Research
Our research primarily focuses on novel models, techniques and tools in support of diverse NLP tasks, information extraction, data/text mining, machine learning/deep learning, and network analysis. In terms of data, we are particularly interested in text data, e.g., news articles, social media data, or Wikipedia documents, as well as spatial, temporal, and spatio-temporal data, the latter either represented explicitly, e.g., in the form of time series, or extracted from text documents through information extraction techniques. Our research also has a strong interdisciplinary component, spanning the natural sciences, medicine, the humanities and the social sciences.
- Bildung: Zusammen mit Prof. apl. Nicole Marme und Dr. Jens-Peter Knemeyer arbeiten wir an neuen Bildungsformaten für die Informatik in der Schule. Hierzu gehören die Zukunfts-Orientierungs-Akademie für Schülerinnen der Oberstufe (ZoRA) und im Kontext KI in der Lehramtsausbildung in MINT-Fächer im Programm KI-Campus eine Lernplattform für Künstliche Intelligenz.
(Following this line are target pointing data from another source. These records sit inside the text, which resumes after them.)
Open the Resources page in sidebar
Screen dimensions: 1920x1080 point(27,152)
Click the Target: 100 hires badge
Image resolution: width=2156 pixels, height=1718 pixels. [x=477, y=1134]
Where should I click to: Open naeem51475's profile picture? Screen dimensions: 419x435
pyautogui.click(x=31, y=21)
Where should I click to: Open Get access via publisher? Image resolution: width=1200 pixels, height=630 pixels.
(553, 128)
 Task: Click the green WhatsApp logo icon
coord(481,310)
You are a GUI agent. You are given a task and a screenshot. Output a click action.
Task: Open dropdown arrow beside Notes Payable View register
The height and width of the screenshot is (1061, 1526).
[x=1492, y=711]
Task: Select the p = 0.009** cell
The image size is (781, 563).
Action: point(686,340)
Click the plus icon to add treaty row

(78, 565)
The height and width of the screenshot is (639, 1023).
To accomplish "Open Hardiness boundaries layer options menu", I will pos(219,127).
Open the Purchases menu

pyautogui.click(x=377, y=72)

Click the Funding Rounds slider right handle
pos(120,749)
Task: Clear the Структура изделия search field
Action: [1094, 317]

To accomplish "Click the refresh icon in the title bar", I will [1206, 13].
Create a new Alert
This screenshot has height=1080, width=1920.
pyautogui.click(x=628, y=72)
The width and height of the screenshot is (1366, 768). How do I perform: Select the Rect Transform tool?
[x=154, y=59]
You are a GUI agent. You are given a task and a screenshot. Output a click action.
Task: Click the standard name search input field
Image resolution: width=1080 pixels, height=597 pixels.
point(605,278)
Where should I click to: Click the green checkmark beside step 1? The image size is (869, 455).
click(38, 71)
- Computational Social Sciences: In October 2020, the project "Exploration of Political Information Networks" (EpiNetz) started. The project is supported by the Klaus Tschira Stiftung GmbH and is a collaboration with the Political Sciences Group of Prof. Dr. Wolf Schünemann at the University of Hildesheim. Based on large collections of news data related to politics and society (Twitter, News Outlets, documents of the EU and German Bundestag, and many other), a wide variety of methods and tools for the analysis and exploration of text data is developed and provided to the public, ranging from pupils to researchers.
- Consumer Protection: Together with the group of Prof. Mario Martini, Chair of Public Administration, Public Law, Administrative Law and European Law at the University Speyer, in the project "Dark Pattern Detection (DaPDe)", we investigate how websites and apps make you do things that you didn't mean to, like buying or signing up for something. The project includes several legal aspects as well as technology development for automatically detecting such patterns on websites.
- Data Science in Health: Prof. Dr. Michael Gertz is co-speaker of the Helmholtz Information and Data Science School for Health (HIDSS4Health), with a focus on personalized medicine, integration, analysis and exploration of heterogeneous, time-evolving clinical data.
- Medicine: information extraction from clinical admission notes, analysis and exploration of patient health monitoring data, see also the projects Informatics4Life and SCIDATOS (involved until Feb 2019)
- Law: extraction of implicit information networks
from norms and law texts, reaching into the area of Computational Law; see also
our Doctoral Research Training Group “Digitales Recht” in collaboration with
the Law School at Heidelberg University.
- Political Sciences: information extraction from
news articles and social media such as Facebook, dynamic information networks
to explore topics, persons, and organizations over time; see also the project “Wahlkampf in (a)sozialen
Netzwerken"
- Economics: construction, modeling and analysis of finance networks; information extraction from finance data, embeddings of time series data into network structures; see also our Marsilius Project together with Prof. Christian Conrad.
- Physics: extraction of networks from observation
data to analyze and explore (evolving) structures and patterns in the data; Physics
in fact is an important driver of many eras in Networks Science.
- History/Theology: management and analysis of historic correspondence data, extraction and exploration of diverse information networks derived from historic correspondences/letters, see also the project "Theologenbriefwechsel im Südwesten des Reichs in der Frühen Neuzeit".
Beyond these academic collaborations and projects, the research group also works together with industry, for example, SAP (especially the SAP HANA Spatial Group).